:: EXERCISE INPUT ::
■ ■ ■ ■ ■ ■ ■

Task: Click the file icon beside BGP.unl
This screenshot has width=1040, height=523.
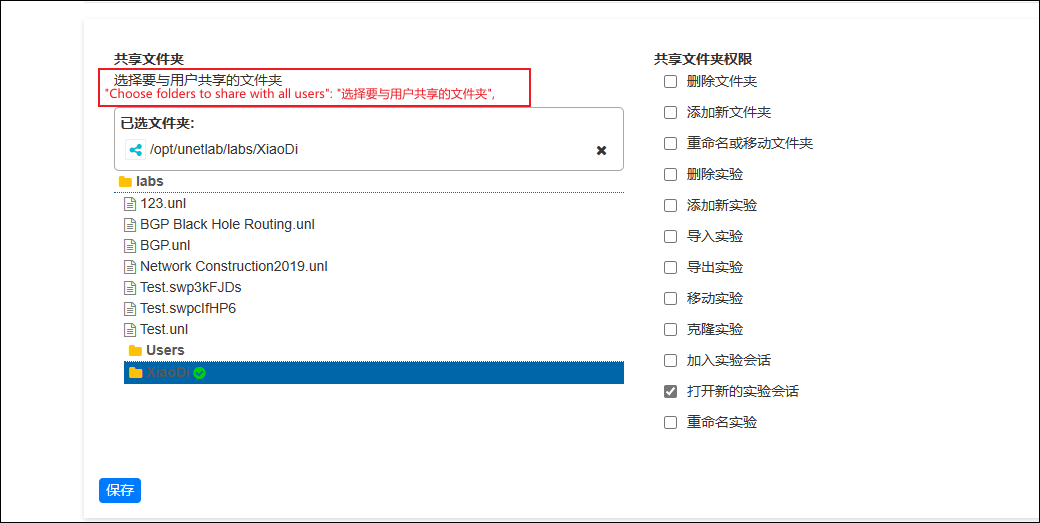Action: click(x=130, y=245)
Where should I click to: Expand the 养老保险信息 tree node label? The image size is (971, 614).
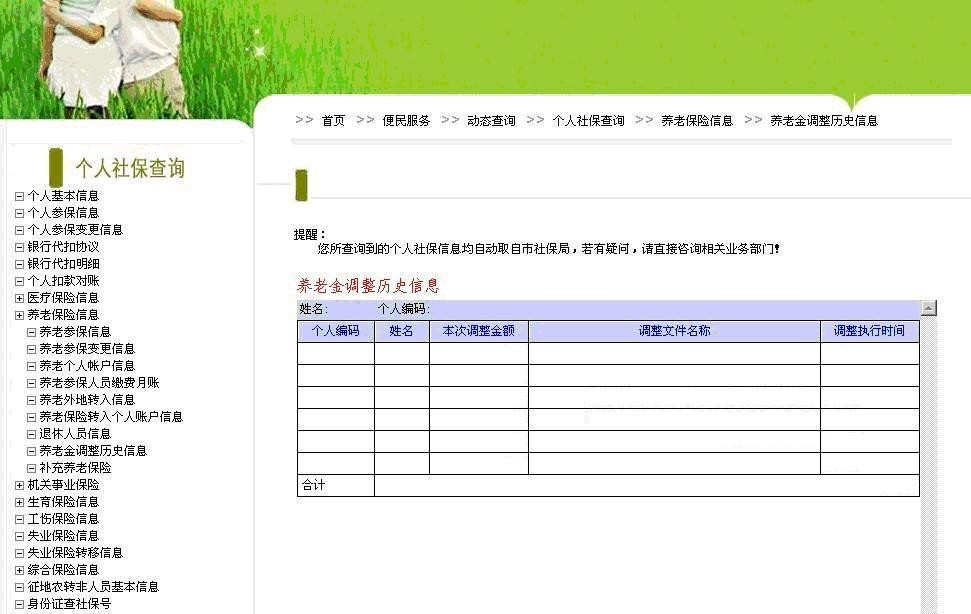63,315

■ ■ ■ ■ ■ ■ ■

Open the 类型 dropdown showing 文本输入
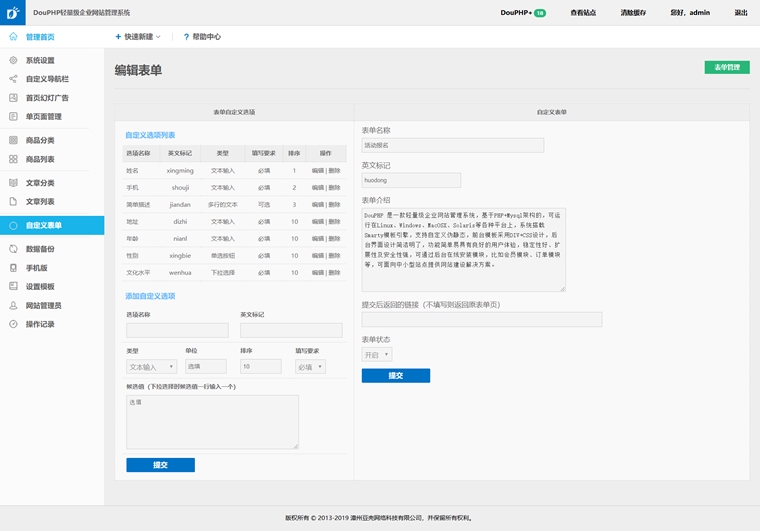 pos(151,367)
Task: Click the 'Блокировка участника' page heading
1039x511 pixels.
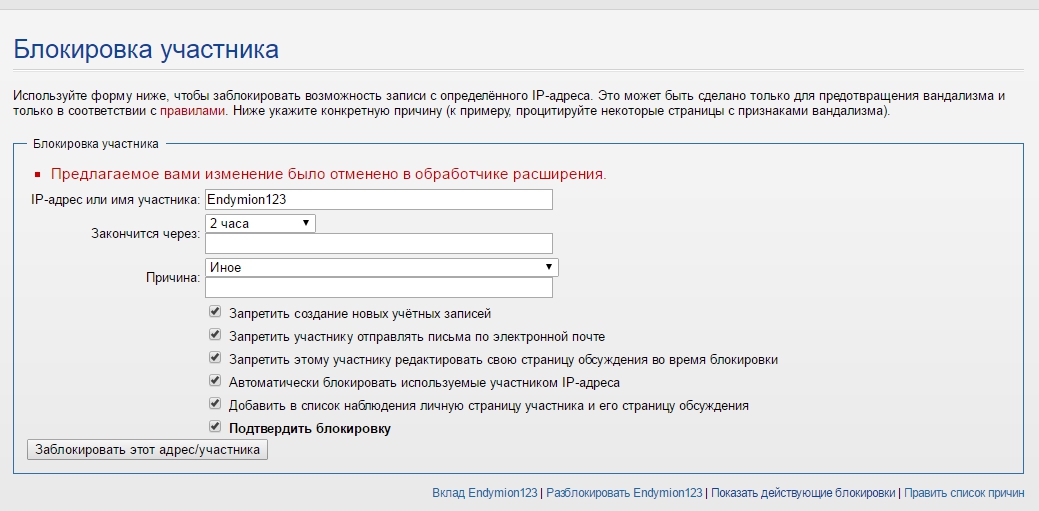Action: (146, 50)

■ ■ ■ ■ ■ ■ ■

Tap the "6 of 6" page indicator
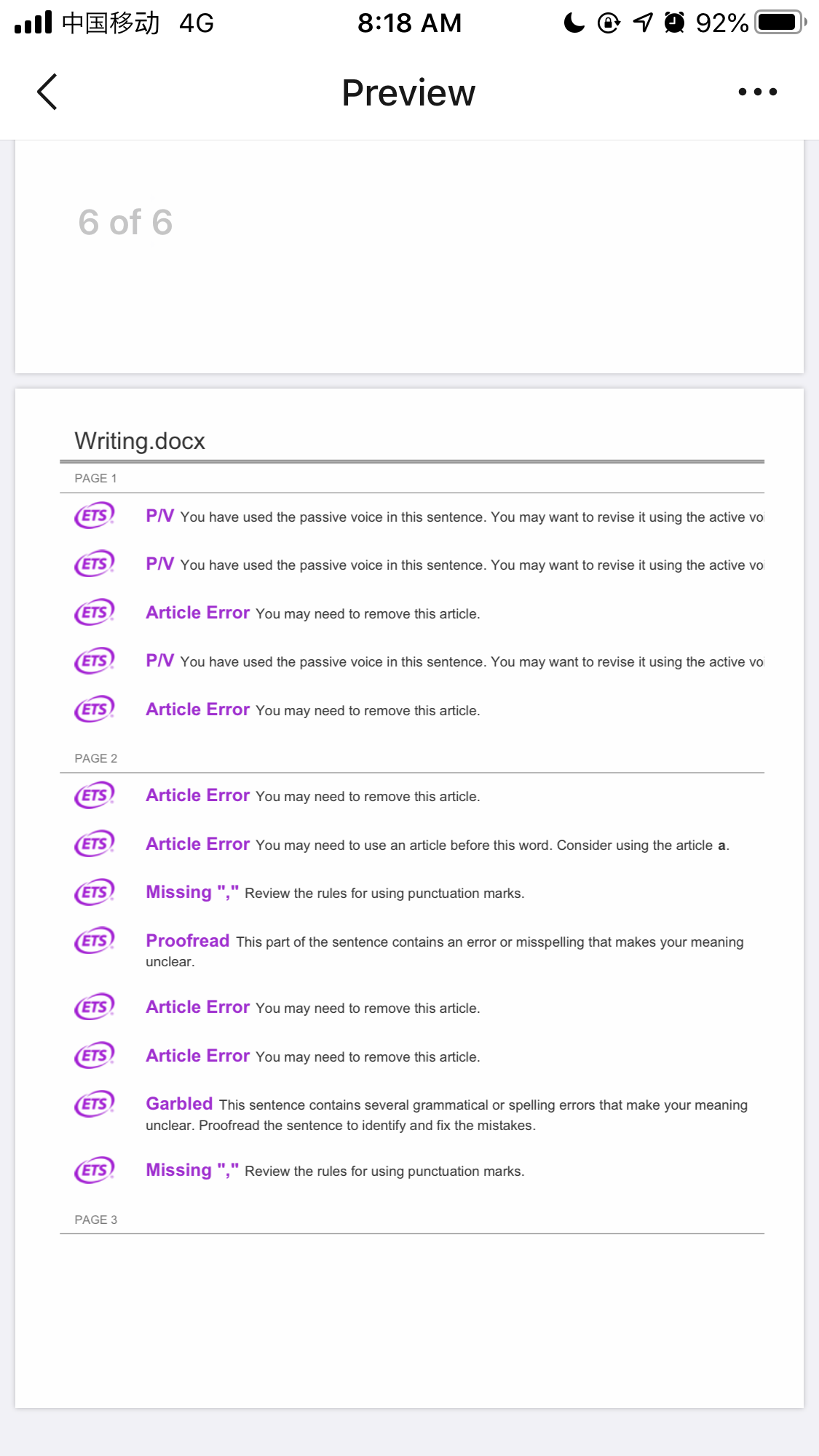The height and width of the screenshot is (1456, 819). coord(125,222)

■ ■ ■ ■ ■ ■ ■

:: EXERCISE OBJECTIVE ::
Each line that mentions the string "Task" must be copied from the listing.

:: SOLVED EXERCISE ::
Task: Click the file icon beside BGP.unl
Task: Click the 'Блокировка участника' page heading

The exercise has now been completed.